YOUR INSTRUCTIONS:
Among the lines of the records, please find those that contain the word "highlighted" and copy them.

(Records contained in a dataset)
:::::

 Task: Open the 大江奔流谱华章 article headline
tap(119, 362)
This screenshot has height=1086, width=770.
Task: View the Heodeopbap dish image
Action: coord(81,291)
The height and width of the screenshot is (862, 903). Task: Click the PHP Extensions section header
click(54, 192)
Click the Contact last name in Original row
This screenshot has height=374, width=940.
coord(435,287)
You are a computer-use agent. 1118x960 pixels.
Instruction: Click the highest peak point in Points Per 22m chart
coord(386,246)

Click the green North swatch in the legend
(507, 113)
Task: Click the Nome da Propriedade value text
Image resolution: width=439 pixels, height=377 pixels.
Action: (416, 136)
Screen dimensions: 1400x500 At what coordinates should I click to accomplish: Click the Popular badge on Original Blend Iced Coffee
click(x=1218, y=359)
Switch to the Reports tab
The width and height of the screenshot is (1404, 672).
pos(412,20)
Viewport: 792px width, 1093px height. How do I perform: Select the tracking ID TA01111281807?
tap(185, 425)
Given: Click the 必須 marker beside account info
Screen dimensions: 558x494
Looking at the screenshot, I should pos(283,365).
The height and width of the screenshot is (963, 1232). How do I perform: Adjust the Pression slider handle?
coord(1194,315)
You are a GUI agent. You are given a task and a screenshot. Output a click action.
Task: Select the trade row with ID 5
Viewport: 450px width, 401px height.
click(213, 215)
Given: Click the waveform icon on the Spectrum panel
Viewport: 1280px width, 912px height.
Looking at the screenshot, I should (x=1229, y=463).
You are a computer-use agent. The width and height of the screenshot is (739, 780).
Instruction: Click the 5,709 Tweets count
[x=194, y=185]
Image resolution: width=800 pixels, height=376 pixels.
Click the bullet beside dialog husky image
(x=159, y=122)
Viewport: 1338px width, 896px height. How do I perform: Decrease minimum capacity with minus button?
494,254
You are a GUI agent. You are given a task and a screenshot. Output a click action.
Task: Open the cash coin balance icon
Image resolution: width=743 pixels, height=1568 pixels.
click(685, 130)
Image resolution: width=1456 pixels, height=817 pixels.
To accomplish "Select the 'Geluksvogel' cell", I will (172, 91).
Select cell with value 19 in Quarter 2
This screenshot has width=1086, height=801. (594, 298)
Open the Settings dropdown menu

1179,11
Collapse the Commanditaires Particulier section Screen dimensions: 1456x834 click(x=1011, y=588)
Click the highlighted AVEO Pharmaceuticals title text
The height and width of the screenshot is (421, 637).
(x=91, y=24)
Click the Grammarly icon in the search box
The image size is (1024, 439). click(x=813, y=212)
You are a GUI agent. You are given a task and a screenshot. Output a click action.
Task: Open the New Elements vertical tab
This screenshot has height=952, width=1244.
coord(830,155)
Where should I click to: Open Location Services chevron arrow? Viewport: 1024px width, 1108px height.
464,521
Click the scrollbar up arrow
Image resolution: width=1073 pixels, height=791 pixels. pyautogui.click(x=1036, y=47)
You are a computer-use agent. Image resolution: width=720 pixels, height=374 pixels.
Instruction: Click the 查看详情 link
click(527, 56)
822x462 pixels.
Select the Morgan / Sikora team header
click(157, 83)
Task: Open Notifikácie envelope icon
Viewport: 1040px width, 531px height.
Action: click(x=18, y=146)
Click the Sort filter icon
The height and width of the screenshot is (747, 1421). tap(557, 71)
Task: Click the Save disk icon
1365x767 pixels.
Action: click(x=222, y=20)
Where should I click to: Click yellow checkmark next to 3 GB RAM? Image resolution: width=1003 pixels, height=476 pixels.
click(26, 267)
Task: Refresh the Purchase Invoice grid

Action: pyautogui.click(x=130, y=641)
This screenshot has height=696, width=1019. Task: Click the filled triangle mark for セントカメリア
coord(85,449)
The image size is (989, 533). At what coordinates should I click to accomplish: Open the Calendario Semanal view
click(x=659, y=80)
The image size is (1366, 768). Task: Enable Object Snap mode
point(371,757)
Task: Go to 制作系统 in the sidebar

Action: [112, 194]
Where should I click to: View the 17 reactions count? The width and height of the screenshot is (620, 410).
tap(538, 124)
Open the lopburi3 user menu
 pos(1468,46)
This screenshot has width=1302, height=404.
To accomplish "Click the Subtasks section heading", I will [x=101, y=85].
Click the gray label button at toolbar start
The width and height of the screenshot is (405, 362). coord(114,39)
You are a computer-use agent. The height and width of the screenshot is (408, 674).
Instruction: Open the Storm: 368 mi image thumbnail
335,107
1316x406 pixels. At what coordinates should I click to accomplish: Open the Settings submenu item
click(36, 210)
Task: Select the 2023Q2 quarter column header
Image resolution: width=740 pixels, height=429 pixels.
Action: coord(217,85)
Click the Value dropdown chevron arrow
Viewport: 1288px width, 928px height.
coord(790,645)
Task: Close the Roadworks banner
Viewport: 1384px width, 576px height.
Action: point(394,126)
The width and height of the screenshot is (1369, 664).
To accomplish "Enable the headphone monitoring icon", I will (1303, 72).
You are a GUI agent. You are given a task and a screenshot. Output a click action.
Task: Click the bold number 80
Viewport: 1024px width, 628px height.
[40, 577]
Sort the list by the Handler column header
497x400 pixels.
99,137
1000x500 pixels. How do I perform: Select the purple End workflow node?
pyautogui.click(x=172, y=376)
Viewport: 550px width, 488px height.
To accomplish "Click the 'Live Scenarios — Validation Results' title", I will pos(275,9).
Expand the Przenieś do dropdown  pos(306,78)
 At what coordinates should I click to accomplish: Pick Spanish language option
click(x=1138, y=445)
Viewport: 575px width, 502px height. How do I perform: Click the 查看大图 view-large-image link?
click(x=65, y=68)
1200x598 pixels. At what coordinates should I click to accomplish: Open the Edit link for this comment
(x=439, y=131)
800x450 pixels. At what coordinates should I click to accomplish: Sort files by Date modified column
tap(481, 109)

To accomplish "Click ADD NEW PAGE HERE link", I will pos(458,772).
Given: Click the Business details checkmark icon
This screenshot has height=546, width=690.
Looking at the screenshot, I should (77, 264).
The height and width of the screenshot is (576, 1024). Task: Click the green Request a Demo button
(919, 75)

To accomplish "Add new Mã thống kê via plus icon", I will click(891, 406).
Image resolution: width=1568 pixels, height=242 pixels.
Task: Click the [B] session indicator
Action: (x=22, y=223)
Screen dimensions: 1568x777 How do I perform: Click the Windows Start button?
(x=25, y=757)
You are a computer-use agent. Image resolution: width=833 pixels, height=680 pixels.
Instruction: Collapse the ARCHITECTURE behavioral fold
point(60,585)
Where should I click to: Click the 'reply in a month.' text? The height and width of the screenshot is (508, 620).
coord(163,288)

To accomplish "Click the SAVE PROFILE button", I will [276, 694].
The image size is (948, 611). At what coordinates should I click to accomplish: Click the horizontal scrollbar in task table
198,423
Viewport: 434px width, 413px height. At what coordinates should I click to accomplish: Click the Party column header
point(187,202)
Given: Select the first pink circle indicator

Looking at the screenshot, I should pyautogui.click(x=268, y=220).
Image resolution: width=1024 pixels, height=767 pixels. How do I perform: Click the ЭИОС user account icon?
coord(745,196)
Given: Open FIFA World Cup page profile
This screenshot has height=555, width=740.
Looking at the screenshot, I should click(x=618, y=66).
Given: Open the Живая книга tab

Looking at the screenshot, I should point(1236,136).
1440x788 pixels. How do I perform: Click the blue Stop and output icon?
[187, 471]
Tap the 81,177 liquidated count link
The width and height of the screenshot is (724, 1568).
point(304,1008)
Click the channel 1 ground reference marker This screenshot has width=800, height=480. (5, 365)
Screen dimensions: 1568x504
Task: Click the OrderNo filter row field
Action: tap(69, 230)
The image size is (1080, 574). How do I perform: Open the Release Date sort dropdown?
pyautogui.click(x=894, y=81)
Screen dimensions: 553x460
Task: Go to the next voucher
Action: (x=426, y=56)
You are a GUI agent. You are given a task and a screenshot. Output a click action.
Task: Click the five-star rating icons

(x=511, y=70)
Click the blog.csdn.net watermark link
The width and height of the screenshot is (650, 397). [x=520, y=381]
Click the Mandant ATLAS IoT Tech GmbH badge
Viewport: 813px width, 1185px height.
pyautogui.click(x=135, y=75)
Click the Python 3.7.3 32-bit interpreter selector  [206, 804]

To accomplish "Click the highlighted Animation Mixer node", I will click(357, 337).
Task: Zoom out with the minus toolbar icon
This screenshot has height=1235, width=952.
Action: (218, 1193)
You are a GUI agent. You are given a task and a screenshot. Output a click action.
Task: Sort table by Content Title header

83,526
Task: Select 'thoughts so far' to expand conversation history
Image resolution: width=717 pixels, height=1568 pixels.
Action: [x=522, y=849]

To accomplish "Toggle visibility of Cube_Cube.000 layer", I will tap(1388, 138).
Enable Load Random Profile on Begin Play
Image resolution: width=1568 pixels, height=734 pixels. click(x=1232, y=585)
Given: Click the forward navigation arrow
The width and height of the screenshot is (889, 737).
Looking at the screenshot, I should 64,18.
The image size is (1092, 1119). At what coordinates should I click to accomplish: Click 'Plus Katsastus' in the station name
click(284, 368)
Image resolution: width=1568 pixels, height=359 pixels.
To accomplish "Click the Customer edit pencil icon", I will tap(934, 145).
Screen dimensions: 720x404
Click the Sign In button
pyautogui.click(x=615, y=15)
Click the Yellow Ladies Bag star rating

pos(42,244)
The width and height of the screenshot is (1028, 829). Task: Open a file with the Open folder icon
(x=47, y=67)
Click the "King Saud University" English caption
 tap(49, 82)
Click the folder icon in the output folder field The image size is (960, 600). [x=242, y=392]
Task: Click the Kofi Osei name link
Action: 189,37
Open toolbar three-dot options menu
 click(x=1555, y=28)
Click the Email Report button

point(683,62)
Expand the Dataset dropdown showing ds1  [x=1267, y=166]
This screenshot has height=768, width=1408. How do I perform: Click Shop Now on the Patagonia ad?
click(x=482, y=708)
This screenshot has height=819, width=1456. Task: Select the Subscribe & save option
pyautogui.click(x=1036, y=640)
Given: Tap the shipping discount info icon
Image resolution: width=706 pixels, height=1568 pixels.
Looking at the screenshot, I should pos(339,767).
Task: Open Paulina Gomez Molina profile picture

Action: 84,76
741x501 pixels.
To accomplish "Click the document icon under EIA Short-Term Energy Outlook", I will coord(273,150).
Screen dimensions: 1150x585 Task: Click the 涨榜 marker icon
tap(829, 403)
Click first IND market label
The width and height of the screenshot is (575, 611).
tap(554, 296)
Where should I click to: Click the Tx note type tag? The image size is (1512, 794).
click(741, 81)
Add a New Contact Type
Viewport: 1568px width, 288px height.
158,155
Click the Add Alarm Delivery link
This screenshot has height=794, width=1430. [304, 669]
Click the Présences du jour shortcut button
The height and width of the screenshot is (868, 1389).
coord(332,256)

:::::

TASK OUTPUT:
Click the highlighted AVEO Pharmaceuticals title text
To accomplish "Click the highlighted Animation Mixer node", I will click(357, 337).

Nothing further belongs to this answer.